%%

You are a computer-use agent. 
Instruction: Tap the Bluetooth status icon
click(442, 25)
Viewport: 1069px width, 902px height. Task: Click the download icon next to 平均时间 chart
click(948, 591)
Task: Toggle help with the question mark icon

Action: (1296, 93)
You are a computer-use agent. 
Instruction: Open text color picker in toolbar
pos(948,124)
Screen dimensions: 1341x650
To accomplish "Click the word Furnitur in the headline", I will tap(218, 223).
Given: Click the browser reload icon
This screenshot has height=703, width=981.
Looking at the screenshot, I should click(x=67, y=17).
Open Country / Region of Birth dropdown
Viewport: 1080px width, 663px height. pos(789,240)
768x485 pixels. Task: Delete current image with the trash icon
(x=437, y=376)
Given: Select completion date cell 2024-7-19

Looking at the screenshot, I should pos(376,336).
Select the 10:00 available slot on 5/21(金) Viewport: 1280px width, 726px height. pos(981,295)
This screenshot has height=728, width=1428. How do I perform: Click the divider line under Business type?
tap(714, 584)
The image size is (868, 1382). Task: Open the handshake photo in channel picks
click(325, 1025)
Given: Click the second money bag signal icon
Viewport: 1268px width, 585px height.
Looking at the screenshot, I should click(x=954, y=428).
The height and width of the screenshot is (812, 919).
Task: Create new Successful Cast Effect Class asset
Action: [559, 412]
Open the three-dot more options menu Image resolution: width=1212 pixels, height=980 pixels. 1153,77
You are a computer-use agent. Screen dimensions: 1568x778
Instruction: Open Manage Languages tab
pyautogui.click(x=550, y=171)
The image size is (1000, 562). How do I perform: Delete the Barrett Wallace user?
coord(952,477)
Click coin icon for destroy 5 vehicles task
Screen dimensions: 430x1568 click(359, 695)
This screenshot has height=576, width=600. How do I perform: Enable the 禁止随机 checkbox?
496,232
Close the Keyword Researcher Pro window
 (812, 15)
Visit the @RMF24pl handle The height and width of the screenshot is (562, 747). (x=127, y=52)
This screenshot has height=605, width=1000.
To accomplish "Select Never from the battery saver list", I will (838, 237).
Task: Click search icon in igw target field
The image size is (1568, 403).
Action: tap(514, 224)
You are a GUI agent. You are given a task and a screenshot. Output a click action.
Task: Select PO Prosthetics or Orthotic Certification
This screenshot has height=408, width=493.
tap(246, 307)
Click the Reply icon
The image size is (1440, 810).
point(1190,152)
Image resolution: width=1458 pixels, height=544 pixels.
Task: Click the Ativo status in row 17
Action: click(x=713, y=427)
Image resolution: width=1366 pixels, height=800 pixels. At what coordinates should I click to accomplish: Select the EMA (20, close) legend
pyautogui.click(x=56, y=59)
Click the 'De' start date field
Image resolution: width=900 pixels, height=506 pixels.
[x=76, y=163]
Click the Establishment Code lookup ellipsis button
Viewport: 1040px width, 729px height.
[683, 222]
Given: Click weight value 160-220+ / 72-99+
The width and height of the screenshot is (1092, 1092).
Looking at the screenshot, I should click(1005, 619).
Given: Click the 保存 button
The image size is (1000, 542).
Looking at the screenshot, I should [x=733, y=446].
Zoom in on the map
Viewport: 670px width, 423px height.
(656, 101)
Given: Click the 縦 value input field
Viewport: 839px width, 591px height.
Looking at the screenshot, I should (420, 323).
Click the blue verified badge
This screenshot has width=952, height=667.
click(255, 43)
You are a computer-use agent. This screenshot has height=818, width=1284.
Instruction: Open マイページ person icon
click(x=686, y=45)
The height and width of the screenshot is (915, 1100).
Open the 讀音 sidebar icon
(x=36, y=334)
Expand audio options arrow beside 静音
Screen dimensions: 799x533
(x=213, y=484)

%%

ABOUT THIS EXERCISE
When a line of the records includes "field", that line belongs in the answer.

WORKED SOLUTION
Task: Click search icon in igw target field
Click the 'De' start date field
Given: Click the 縦 value input field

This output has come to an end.